(Text and item location entries)

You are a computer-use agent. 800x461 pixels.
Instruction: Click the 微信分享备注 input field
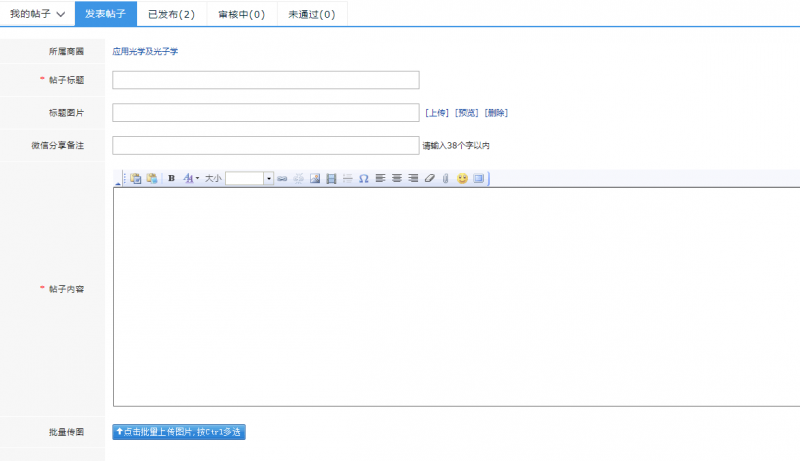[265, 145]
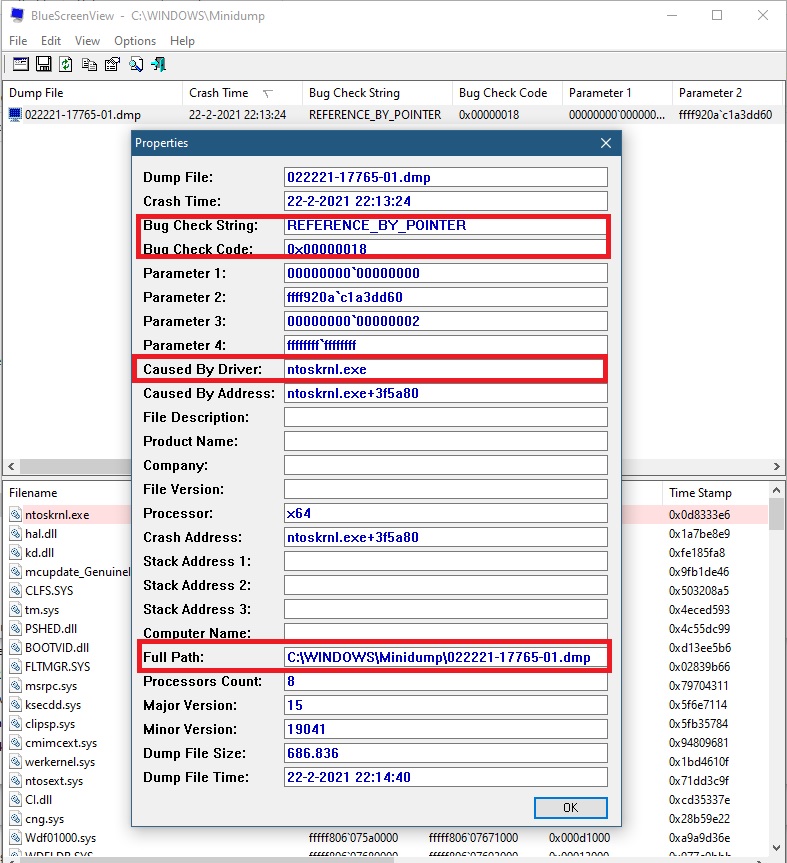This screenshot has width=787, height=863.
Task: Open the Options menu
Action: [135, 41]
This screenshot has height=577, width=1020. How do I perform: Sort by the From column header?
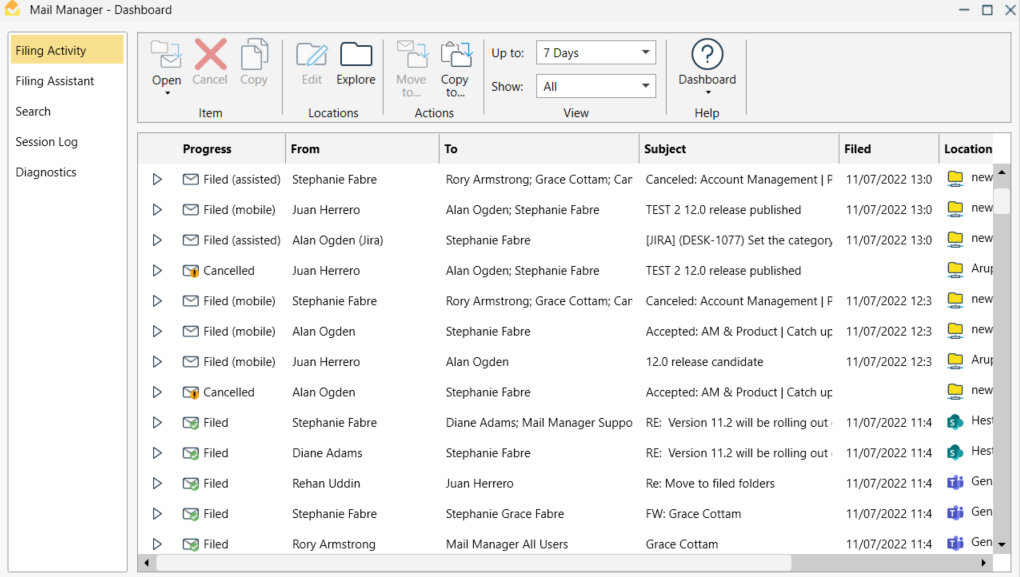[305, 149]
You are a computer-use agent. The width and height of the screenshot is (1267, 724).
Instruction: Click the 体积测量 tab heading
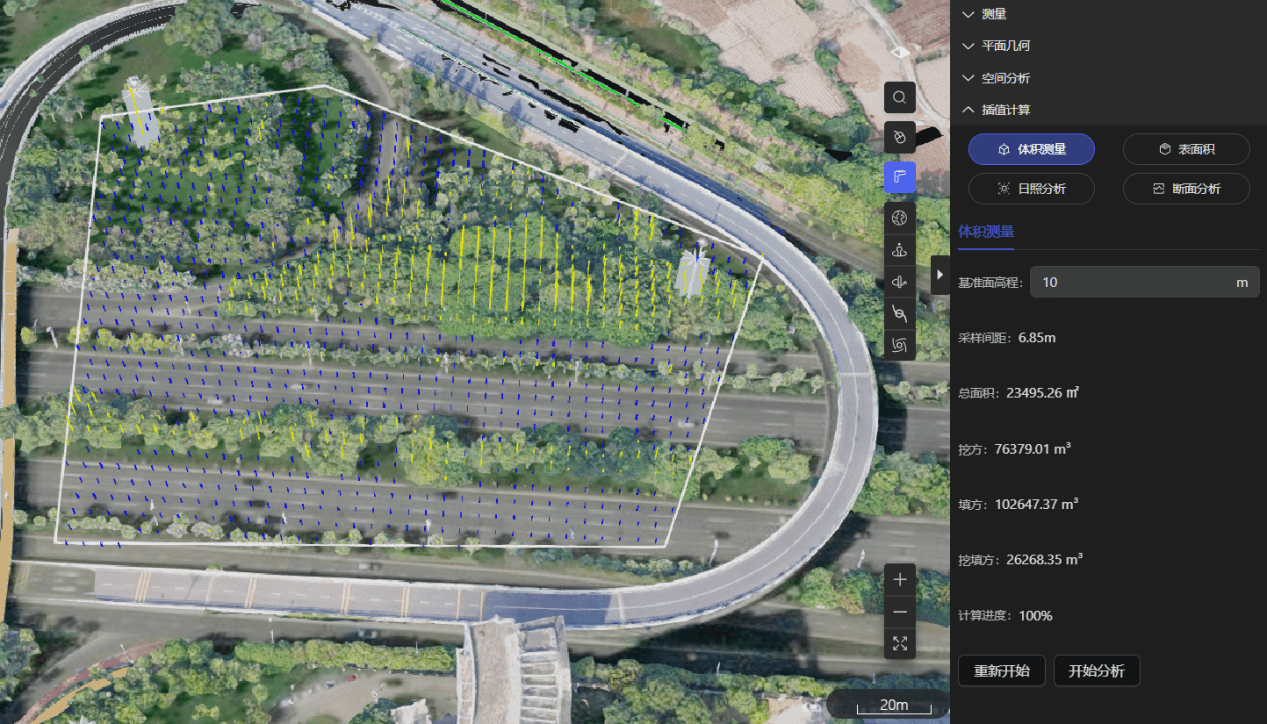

- THE PROBLEM -
Reproduce the records verbatim from the line containing "You are a computer-use agent. The" through the end of the records, with both ends included. Omit the pictures.

- COMPLETE ANSWER -
You are a computer-use agent. The width and height of the screenshot is (1267, 724).
Instruction: Click the 体积测量 tab heading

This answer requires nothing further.